▸ EXERCISE DETAILS
Write out the entries in the stretch from the line containing "Given: Click the 6000 x-axis tick label" through the line containing "Looking at the" again, changing "6000" to "8000" and keeping everything else the same. Leave the pictures out.

▸ AVAILABLE RECORDS
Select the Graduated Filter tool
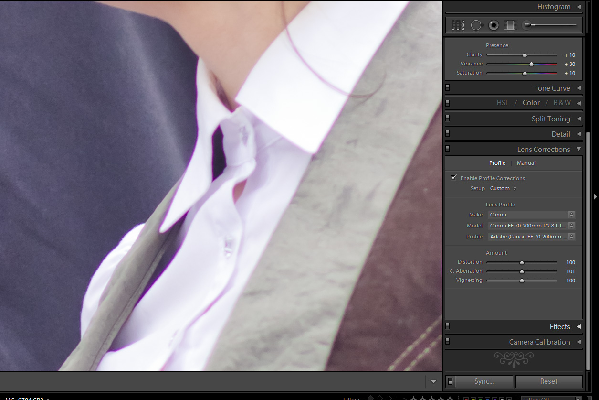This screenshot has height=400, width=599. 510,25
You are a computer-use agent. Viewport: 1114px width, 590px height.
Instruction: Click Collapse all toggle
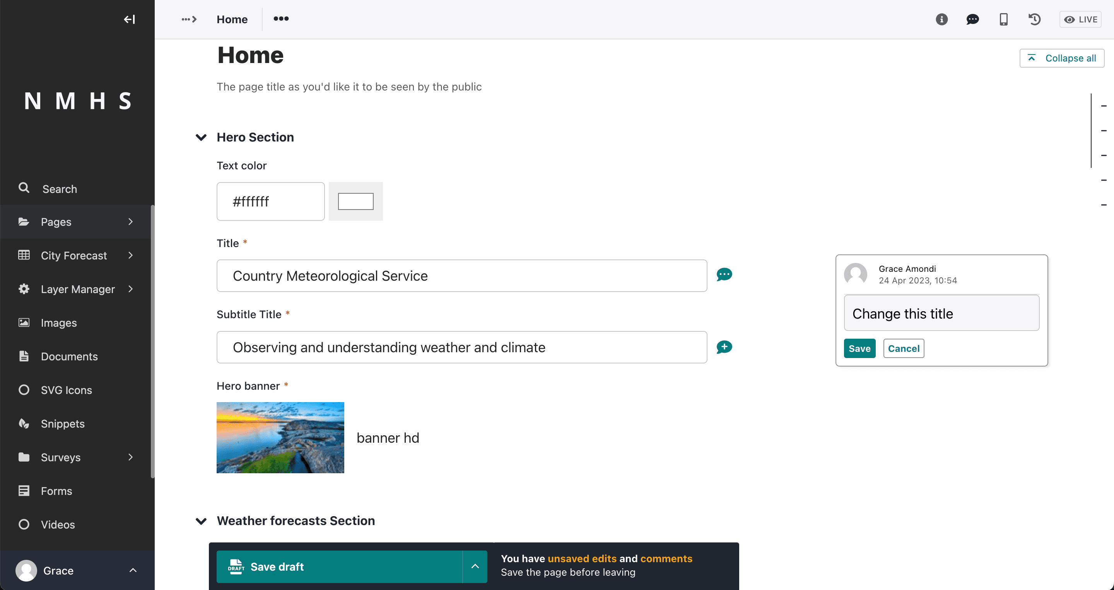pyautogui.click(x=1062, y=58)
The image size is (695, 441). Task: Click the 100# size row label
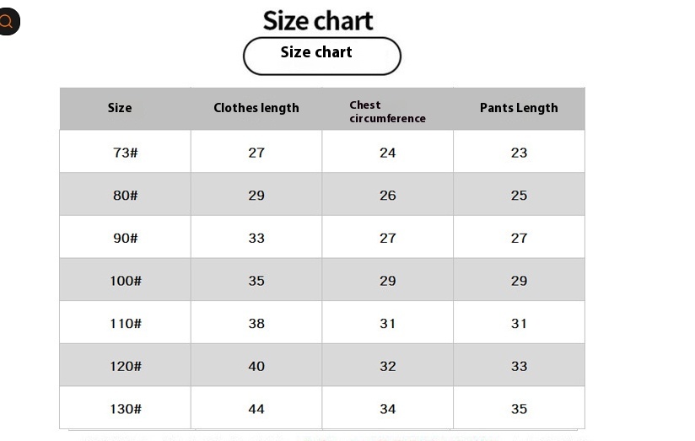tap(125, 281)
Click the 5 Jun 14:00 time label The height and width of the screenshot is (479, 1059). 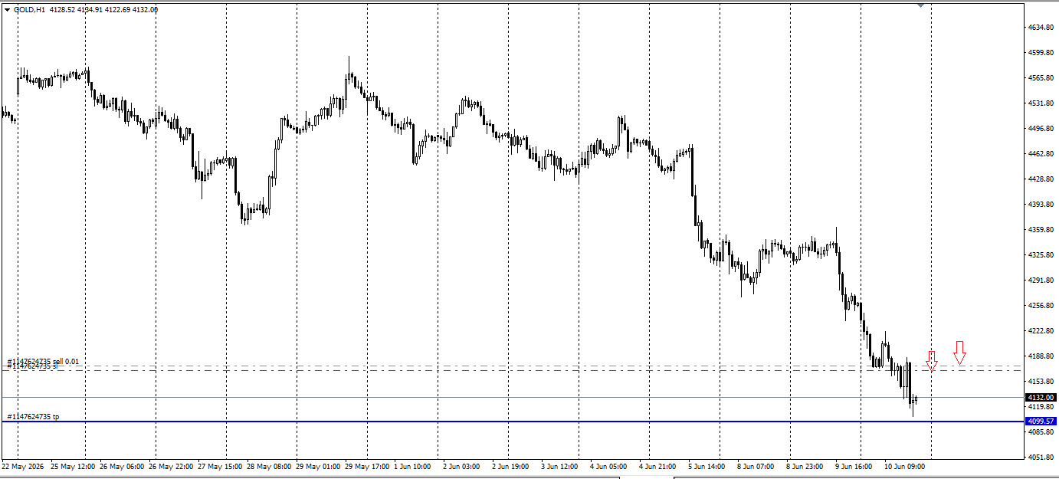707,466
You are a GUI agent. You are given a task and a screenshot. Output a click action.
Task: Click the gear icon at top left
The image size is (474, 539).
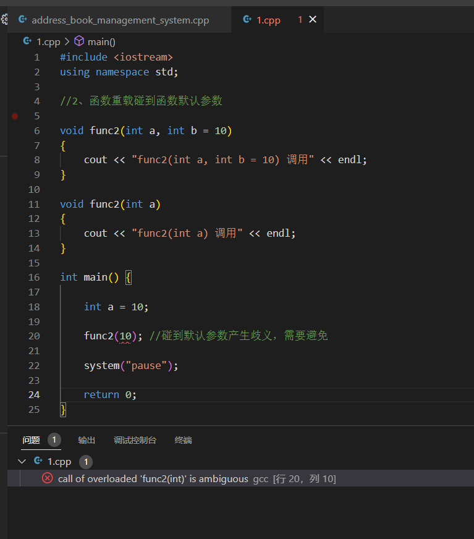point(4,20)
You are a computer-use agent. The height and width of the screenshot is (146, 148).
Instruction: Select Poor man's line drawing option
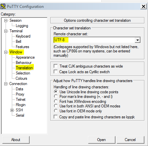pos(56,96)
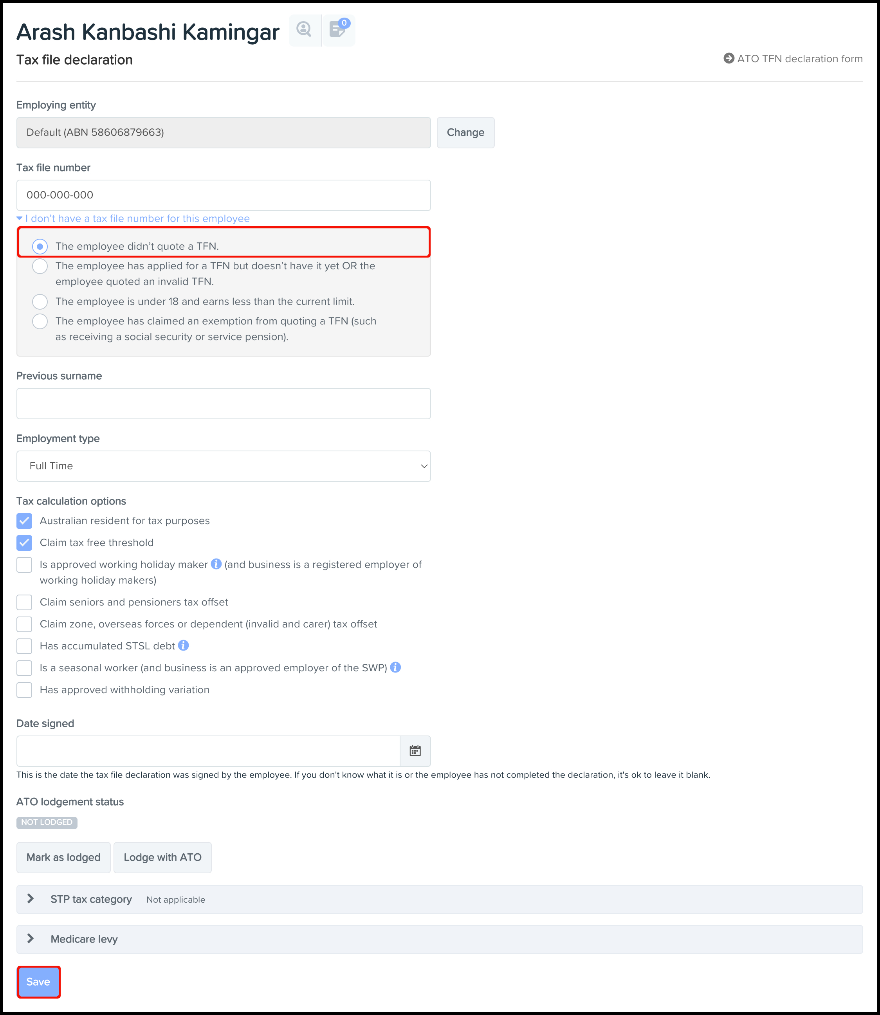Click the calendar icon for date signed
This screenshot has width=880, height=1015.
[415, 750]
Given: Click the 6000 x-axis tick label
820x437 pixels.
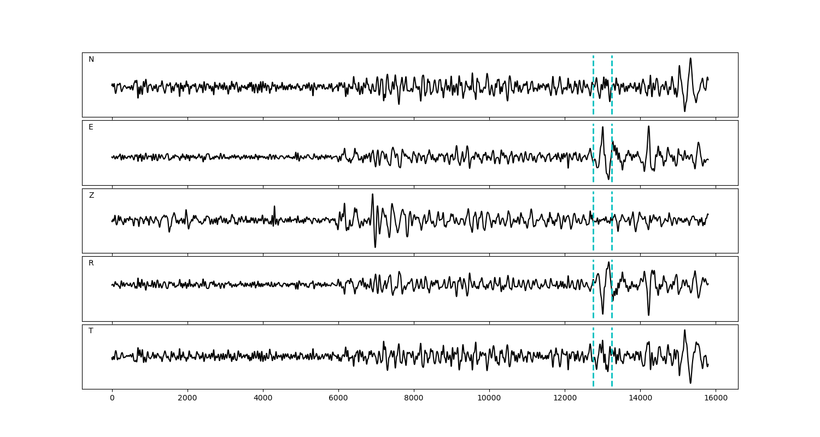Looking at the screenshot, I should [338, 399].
...
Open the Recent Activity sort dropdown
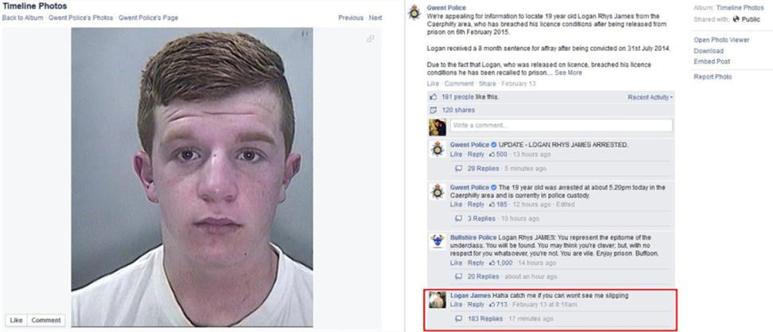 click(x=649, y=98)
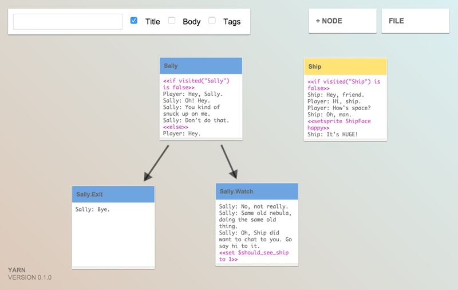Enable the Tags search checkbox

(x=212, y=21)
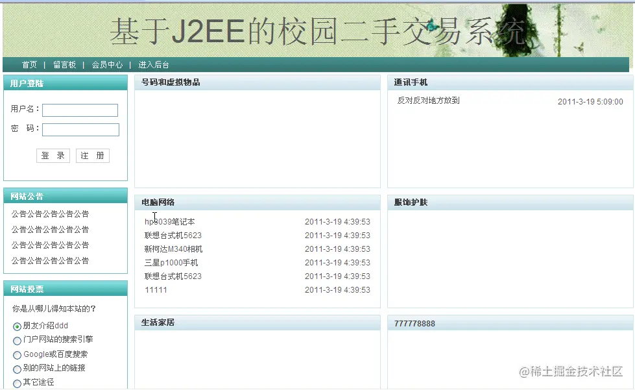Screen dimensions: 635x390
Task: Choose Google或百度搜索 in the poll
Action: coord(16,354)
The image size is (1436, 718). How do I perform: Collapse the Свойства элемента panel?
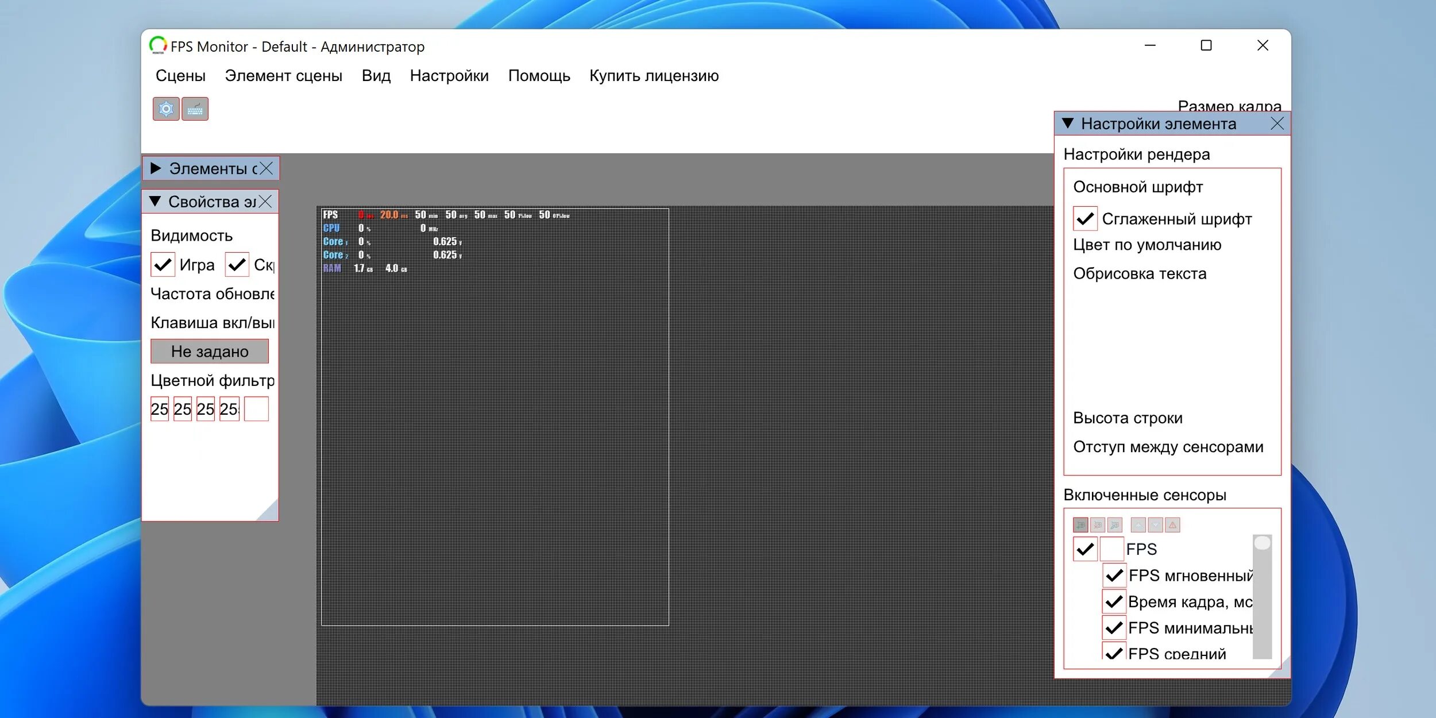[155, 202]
--
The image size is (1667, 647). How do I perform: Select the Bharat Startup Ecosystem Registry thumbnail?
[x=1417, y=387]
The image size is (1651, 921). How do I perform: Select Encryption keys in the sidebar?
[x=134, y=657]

▸ FULL SOLUTION
Given: Click the 8000 x-axis tick label
820x437 pixels.
Looking at the screenshot, I should [338, 399].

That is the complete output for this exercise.